While the heads of the funds say the major setback they face is insufficient monies, MSMEs confront myriads of other problems, according to MSE Authority CEO, Henry Rithaa. These include limited market access, poor infrastructure, inadequate knowledge and skills and rapid changes in technology. He also cited unfavourable regulatory environments and corruption as bottlenecks for businesses.
“Many Kenyan SMEs start too small and are unable to attract or access sufficient funding to run at economically viable levels. Many go into business without clear business models. Some lack sustainable competitive advantage. What was an opportunity today may change tomorrow. Most SMEs fail to plan for tomorrow's realities,” Mr Rithaa said.
Other reasons, he said, are intrinsic to the business owners many of whom come into entrepreneurship for lack of alternatives and hence lack motivation, discipline and do not separate business from family.

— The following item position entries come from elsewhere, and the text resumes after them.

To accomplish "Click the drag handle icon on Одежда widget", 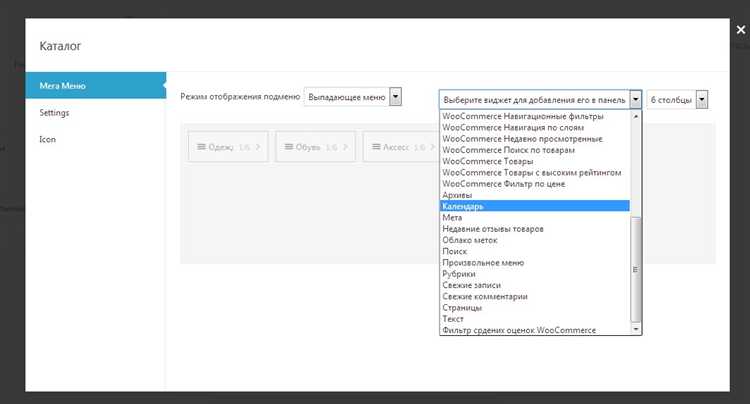I will [202, 147].
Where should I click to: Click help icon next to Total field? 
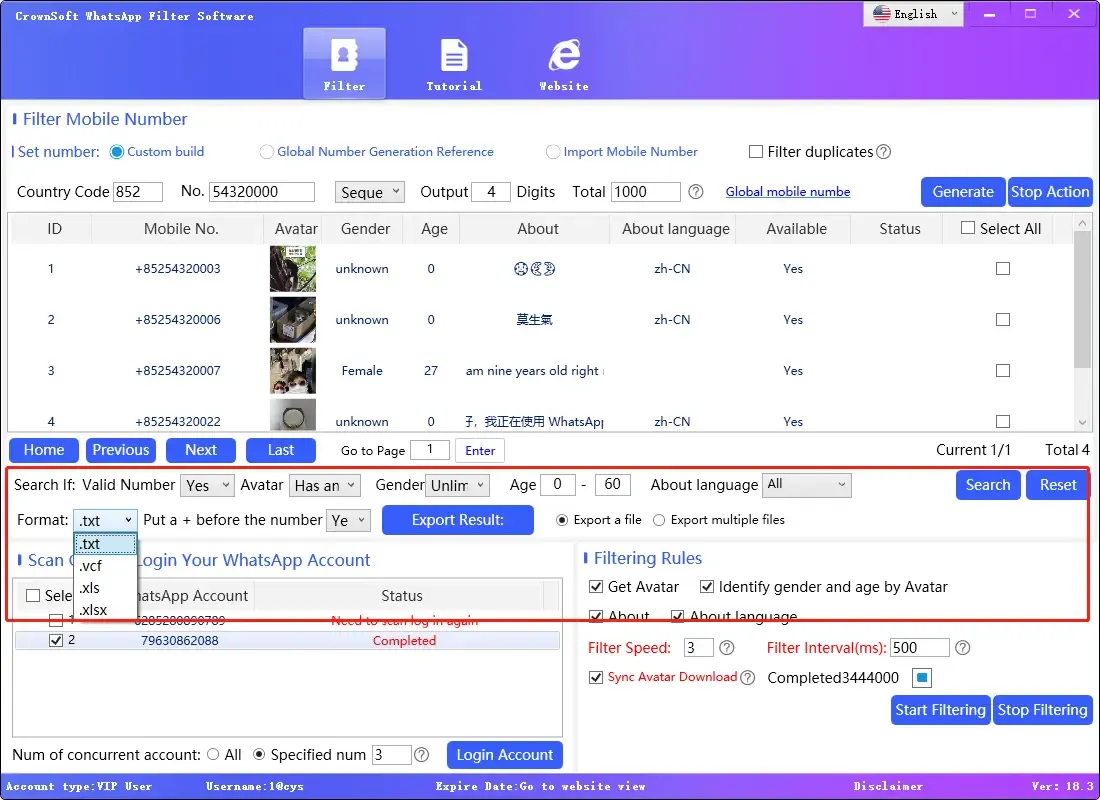pos(696,192)
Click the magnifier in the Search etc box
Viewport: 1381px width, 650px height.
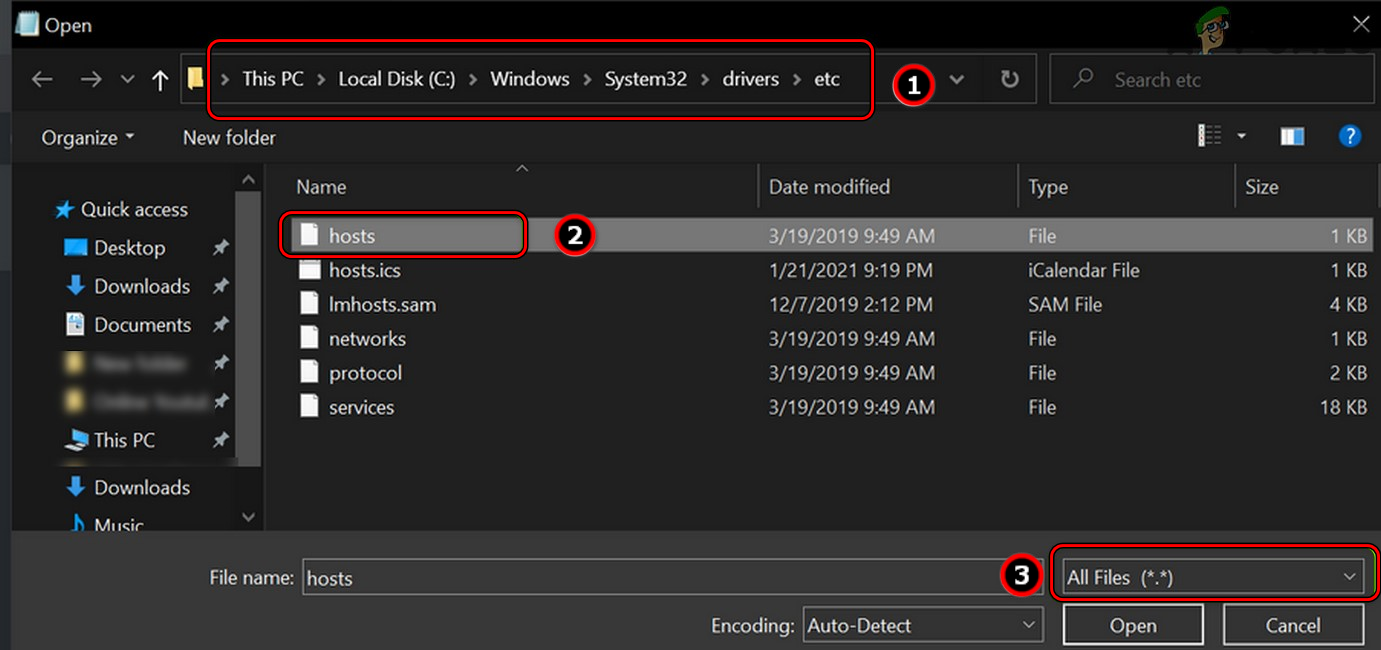click(1083, 79)
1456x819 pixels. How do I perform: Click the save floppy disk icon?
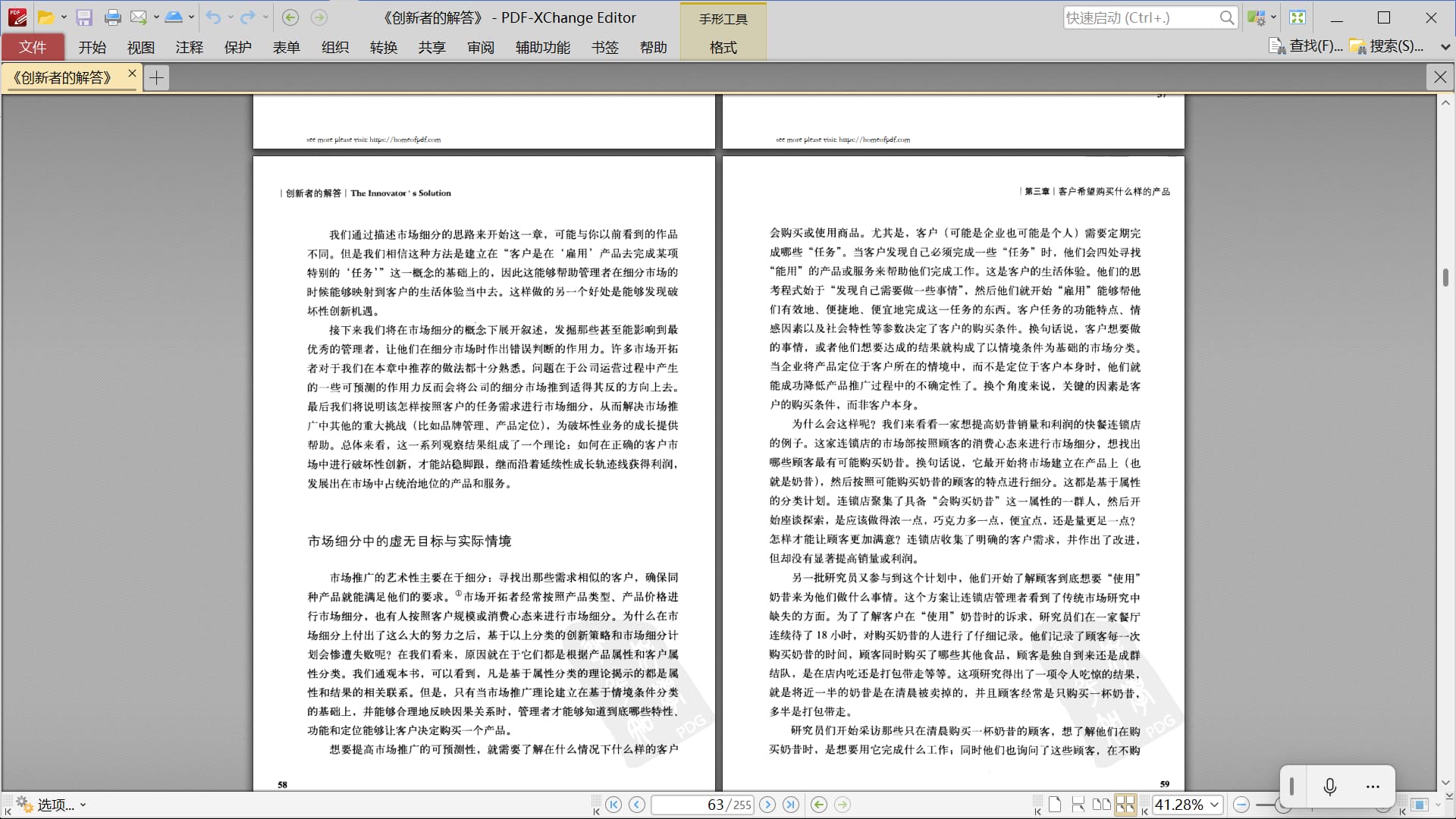(84, 17)
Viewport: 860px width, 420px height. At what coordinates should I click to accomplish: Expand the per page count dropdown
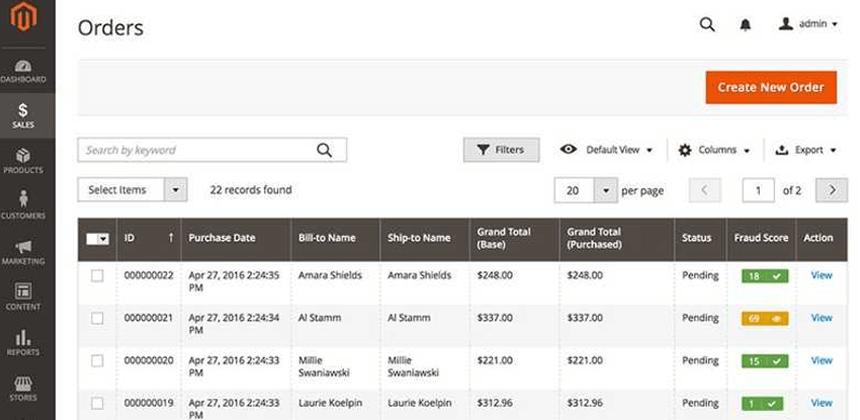point(606,190)
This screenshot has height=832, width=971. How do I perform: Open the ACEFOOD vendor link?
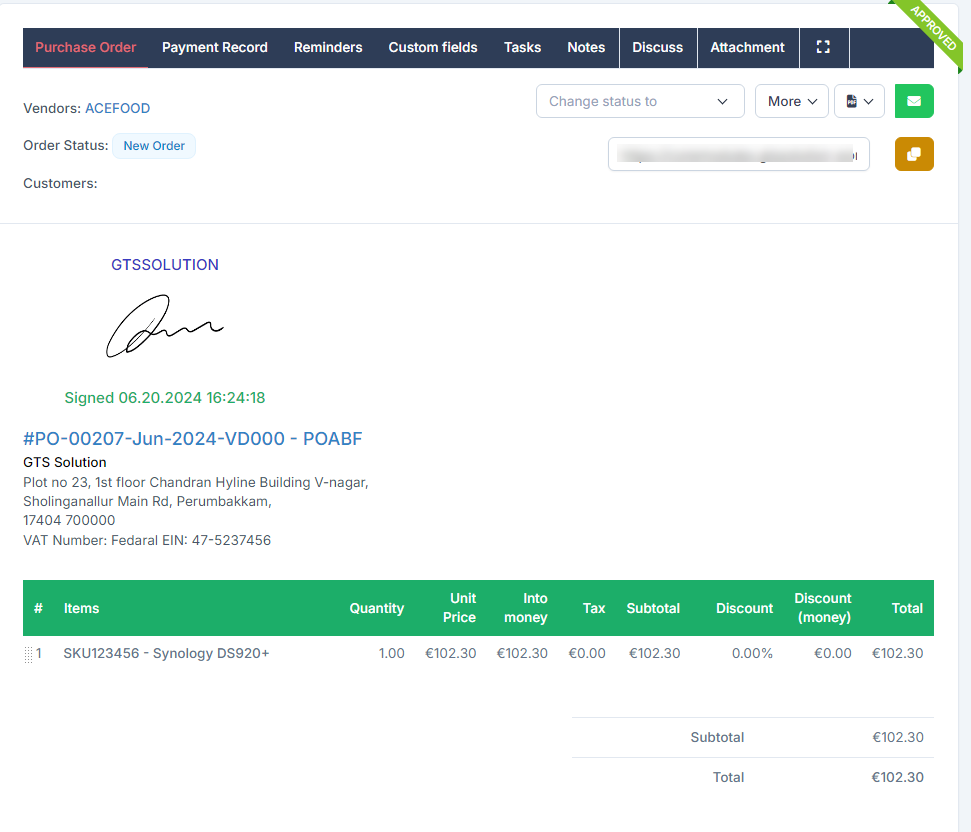click(117, 108)
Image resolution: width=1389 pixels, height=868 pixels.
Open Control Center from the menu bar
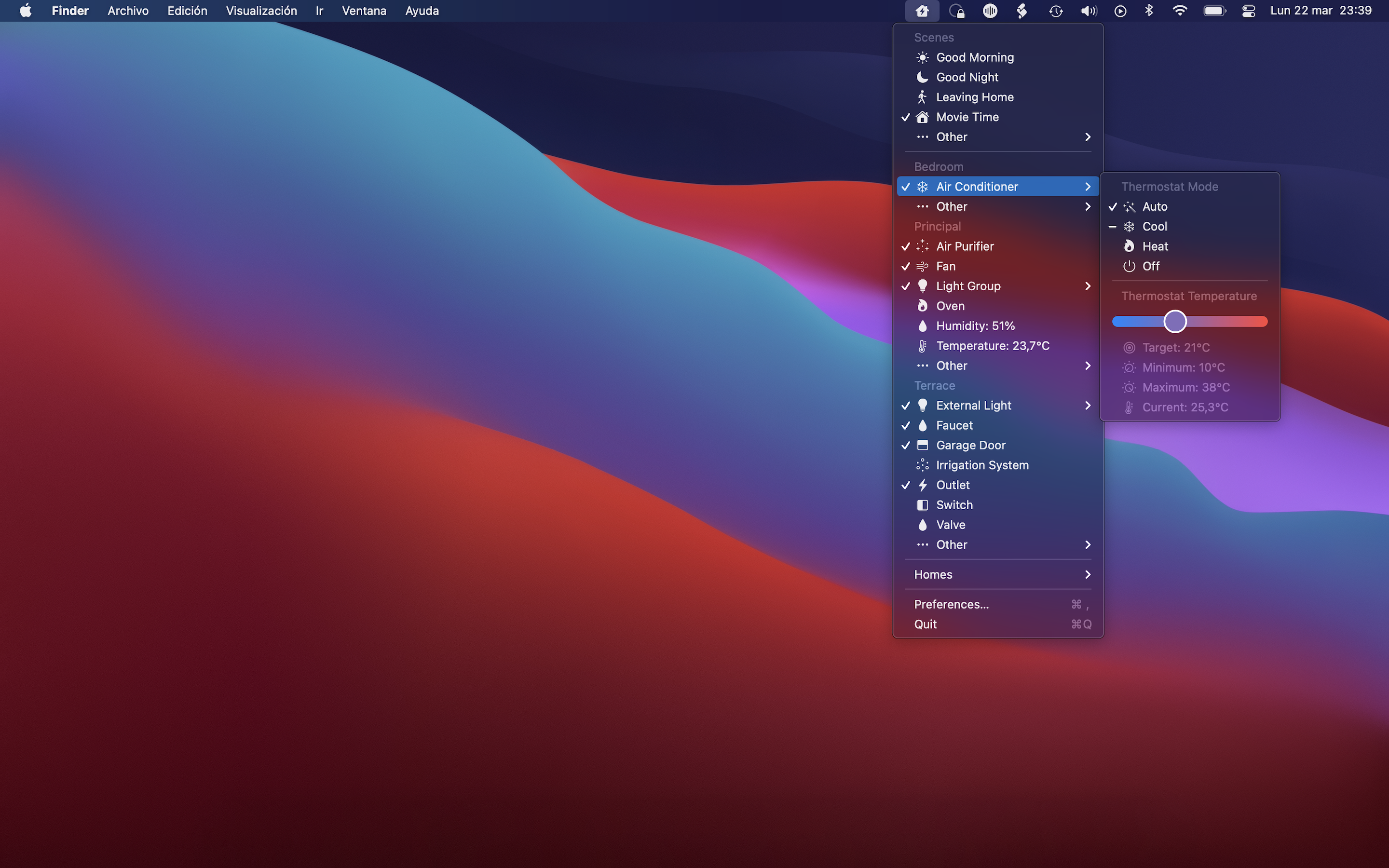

“... support system by our government is limited, duplicitous and uncoordinated,” he noted., adding that many start-ups have not been tested and their future is unknown.
“Many start-ups are unable to package a good pitch and demonstrate that they will make it in the market. Many also are not approaching professionals to develop their business models, and business plans!”he said.
“I also think it’s more of a demand and supply thing. The demand for funds simply outstrips supply at government and private sector realms. And so selection favours established businesses.”
He adds: “Requirements such as presenting a viable business plan, and maybe security may limit applicants from accessing funds. While financial institutions are rigid, products inflexibility, pricing and terms box MSEs out.”
There’s an urgent need to formalise SMEs through the promotion and simplification of business start-up operations, notes Kenya Association of Manufacturers (KAM) CEO, Phyllis Wakiaga a report.
“By formalising these entities, many more people, particularly the youth would gain an identity and in the process, open themselves up for more business opportunities along their value chains,” she said, noting that KAM is creating an hub to provide strategic leadership and support to MSMEs towards inclusivity and global competitiveness. All 47 counties, she said, ought to establish incubation centres for SMEs to resolve and foster issues on product design, innovation and patenting.
“Kenya also needs to promote market access of SMEs at both local and international levels while eliminating unfair competition from cheap imports, to keep local start-ups alive,” she added.
Women in Business Kenya (WIB-Kenya) CEO Mary Muthoni, agrees that information with regard to access to credit is a scarce resource to both the rural and urban poor womenfolk, as well as to MSMEs in general.
In Kenya women-owned MSMEs makeup 48 percent. But for these businesses to access financing continues to be a stumbling block for many.
“Women lack capital, business assets that can be used to create products or services and which can be turned into cash to make payments on business loans. A new business, especially a service business, has few business assets,” noted Ms Muthoni.
“But beyond the lack of collateral, they lack capacity especially track record to show that the business has the capacity to generate enough money to pay back the loan,” she said adding that , “my experience is that in professional businesses, it's common for banks to deny a start-up loan to someone who doesn't have at least a year of experience working in the profession.”
Yet, because most woman-run businesses are informal, they miss out on opportunities like the 30 percent procurement contracts and the available funds.
“To help women rise further the government ought to simplify and reduce documentation requirements and formalities, lower the levels of fees and charges, and educate and build the capacity of women’s business associations, including associations and cooperatives representing female informal traders, to articulate their interests and needs,” said Ms Muthoni.
Editor's note: The previous version of this post put the figure of the money WEF has disbursed to 1,748,202 beneficiaries at Sh18.35 million. The story has been updated to indicate the figure is in billions.